Discussing details of how a new national performance unit will use key data to give the Home Office and police chiefs closer oversight of individual forces, she said the issue of how to measure VAWG is a challenge.
“Let’s be honest, it’s an ambition that I’m not aware any country has set before,” she told the conference in Westminster.
“It’s very ambitious to say we are going to halve violence against women and girls in a decade.
“We’re working at the moment to work out how you measure overall violence against women and girls, how you look at domestic abuse, how you look at stalking, how you look at sexual offences, so that we can have that measure and so that we can see across the country what progress is being made.”
Other government priorities which will be tracked in the overhaul include halving knife crime in a decade and rebuilding neighbourhood policing.
However she insisted the new Police Performance Unit, which will be run by both civil servants and police leaders, is not about “arbitrary targets”.
“The statute of the performance unit is not about setting arbitrary targets for police forces,” she said. “It is about making sure that we’ve got the information.”
Her comments come after she unveiled the major overhauls in a speech to police leaders, as she called for forces to face some “difficult truths” about struggles facing policing, with fewer crimes solved, eroding public confidence and governance which fails to prevent abuse by rogue officers.
She said her reforms will trigger a “fundamental reset” in the relationship between policing and government.
She confirmed more than half a billion pounds of additional funding from central government next year to neighbourhood policing, the National Crime Agency (NCA) and counter-terrorism.
However she warned fulfilling their pledge to boost neighbourhood officer numbers by 13,000, including police community support officers and specials, will take time.

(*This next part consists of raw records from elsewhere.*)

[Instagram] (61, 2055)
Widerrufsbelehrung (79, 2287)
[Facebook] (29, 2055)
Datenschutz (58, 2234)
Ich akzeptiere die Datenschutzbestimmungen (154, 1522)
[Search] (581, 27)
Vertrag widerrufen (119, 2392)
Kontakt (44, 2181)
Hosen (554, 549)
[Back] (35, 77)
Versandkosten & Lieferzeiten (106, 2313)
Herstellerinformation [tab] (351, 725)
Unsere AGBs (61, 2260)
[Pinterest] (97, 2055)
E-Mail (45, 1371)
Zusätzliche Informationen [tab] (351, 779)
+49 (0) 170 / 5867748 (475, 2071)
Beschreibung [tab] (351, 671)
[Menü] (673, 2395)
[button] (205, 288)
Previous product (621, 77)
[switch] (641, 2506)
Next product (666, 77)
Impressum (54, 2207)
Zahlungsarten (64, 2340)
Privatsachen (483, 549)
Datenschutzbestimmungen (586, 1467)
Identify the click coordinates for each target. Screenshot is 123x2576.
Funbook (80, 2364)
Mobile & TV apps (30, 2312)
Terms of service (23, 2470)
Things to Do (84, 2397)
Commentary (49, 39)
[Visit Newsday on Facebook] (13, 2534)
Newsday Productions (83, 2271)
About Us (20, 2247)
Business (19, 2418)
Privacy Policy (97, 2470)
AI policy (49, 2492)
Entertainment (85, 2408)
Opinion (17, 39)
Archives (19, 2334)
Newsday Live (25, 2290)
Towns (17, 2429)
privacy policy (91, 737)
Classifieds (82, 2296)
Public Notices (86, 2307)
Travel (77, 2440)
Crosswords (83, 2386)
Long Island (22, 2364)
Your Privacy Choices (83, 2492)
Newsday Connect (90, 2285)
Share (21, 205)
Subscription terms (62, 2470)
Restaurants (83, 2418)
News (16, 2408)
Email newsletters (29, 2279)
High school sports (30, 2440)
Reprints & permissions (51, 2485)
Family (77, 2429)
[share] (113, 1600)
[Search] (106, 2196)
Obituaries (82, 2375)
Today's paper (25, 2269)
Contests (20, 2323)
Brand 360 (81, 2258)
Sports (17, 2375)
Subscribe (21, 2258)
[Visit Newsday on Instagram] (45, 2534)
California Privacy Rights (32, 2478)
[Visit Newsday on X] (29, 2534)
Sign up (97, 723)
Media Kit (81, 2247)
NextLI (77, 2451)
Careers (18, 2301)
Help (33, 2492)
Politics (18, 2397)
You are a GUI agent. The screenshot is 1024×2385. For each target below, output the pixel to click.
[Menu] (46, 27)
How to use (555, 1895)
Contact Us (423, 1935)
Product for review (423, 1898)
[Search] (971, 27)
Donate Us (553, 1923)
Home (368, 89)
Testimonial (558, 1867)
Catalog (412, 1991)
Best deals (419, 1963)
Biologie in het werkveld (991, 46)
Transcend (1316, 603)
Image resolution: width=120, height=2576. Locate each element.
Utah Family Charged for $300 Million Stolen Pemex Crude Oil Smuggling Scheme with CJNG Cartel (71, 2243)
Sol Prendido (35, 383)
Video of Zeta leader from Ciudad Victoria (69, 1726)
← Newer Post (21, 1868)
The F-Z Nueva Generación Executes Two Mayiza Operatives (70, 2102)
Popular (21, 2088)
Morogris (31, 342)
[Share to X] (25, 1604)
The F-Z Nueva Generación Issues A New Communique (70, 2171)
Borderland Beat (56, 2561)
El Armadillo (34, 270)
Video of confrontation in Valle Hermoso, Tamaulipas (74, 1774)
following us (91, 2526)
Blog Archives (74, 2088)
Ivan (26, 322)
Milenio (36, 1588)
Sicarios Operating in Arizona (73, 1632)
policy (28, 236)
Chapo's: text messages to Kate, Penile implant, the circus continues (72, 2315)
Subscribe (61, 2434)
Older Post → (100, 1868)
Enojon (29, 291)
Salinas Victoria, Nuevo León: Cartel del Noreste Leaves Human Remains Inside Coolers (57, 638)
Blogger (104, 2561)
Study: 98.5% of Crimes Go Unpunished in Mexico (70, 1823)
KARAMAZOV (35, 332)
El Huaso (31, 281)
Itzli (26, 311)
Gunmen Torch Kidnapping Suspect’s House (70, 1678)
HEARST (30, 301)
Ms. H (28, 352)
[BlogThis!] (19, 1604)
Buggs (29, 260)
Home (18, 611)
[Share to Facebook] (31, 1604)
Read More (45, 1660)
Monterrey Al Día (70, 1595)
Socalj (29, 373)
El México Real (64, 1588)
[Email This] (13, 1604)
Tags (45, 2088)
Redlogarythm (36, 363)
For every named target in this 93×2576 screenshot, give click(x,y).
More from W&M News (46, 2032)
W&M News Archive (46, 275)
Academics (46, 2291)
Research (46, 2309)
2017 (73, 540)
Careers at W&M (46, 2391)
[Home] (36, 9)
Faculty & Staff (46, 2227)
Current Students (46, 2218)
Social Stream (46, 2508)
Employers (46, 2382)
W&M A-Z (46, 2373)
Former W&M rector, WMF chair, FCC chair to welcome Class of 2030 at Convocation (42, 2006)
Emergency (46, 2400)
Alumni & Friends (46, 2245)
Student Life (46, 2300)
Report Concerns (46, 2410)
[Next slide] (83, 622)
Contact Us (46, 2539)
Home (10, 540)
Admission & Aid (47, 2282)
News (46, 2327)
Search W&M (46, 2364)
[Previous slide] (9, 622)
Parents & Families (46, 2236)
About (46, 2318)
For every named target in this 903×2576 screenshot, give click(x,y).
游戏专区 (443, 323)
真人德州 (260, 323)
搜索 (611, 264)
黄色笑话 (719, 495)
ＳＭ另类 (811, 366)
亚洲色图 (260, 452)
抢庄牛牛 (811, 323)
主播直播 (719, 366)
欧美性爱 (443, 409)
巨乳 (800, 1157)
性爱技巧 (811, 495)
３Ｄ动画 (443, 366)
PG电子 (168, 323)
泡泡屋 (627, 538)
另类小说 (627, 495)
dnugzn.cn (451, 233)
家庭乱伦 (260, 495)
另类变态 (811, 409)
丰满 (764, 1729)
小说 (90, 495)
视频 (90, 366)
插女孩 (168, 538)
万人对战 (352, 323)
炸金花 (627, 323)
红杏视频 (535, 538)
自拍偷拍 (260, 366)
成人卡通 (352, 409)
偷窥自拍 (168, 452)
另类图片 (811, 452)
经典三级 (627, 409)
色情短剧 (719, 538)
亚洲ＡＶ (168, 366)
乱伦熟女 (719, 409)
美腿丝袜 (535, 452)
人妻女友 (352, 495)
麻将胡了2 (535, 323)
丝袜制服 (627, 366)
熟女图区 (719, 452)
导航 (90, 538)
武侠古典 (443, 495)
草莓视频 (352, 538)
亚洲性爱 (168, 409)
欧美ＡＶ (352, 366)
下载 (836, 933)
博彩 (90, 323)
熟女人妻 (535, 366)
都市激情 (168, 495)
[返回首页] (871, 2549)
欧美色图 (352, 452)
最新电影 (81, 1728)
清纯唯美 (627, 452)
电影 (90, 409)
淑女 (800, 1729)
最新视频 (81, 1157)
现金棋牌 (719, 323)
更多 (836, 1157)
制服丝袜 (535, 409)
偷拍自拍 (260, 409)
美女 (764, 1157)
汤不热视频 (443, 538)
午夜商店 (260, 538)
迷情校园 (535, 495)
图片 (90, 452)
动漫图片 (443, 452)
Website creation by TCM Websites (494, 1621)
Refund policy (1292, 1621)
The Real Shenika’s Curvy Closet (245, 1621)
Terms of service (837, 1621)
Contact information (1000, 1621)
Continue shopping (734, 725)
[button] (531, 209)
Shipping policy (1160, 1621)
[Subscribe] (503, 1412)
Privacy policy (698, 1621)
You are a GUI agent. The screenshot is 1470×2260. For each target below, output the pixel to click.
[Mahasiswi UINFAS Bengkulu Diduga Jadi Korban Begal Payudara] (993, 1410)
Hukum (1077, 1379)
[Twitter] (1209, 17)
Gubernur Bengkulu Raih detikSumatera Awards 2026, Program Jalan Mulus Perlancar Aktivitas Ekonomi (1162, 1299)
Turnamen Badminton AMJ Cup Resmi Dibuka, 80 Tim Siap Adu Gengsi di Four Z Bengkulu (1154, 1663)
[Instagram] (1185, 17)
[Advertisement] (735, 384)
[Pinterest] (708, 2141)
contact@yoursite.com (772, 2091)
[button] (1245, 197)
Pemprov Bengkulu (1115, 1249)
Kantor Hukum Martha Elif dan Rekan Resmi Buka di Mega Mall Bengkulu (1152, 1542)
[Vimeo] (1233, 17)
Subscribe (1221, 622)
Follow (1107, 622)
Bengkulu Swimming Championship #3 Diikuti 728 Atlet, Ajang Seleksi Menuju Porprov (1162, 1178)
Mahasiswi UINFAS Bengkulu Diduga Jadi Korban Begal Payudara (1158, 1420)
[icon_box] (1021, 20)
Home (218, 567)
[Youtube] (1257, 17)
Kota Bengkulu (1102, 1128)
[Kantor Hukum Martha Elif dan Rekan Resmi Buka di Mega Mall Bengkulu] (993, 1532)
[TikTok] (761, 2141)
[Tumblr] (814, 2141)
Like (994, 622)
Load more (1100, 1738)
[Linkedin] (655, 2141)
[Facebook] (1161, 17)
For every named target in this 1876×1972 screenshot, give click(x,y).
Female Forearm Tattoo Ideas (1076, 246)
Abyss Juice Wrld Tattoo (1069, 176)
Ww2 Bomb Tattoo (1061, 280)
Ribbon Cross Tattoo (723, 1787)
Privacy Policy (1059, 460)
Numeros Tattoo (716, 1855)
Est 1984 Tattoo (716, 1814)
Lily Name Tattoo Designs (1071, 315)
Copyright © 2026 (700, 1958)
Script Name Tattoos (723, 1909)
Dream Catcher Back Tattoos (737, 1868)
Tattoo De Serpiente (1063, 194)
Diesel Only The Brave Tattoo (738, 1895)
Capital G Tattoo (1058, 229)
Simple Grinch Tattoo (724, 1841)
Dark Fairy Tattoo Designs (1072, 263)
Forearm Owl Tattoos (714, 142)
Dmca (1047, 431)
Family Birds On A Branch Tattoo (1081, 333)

Police forces will also be “compensated” for the rise in employer national insurance contributions separately from the funding boost, Cooper said.
Gavin Stephens, chair of the National Police Chiefs’ Council, told the conference “policing needs to change” as he said the reforms are a once a generation opportunity to transform forces.
He said there are too many decision makers in the current structure of 43 geographical forces in England and Wales, that leads to inertia.
He told delegates: “The world around us has changed beyond recognition yet we remain rooted in a system designed in the early 1960s, before mobile phones, the internet, even the M25 which came along two decades later.”
UK police chiefs are looking at countries including Australia, Japan, Norway, the Netherlands and Denmark as models for a new structure and have been in discussions for a year over the plans for a new national police performance unit.
“I see this less as return to league tables and more a look ahead to what is the really great stuff that’s happening in policing, how we identify it quickly and how we get spread amongst everybody else,” Mr Stephens told reporters.
He said the idea of national-level policing is not new, citing counter terror and fraud teams as examples of centralised units.
Emily Spurrell, chair of the Association of Police and Crime Commissioners, said the national unit will help forces to understand how they are performing.
She added: “One of my great frustrations as a PCC is that I will say, ‘well, how do we compare to Greater Manchester or West Yorkshire down the road?’ And nobody can tell me, because everything is measured differently.
“So I think it’s less about targets and more about being able to say, well, actually, how do you compare to other forces that are similar to you.”
The policing reforms will be set out in a White Paper, due to be published in the spring.
A full breakdown of the additional funding will be published as part of the police settlement in December.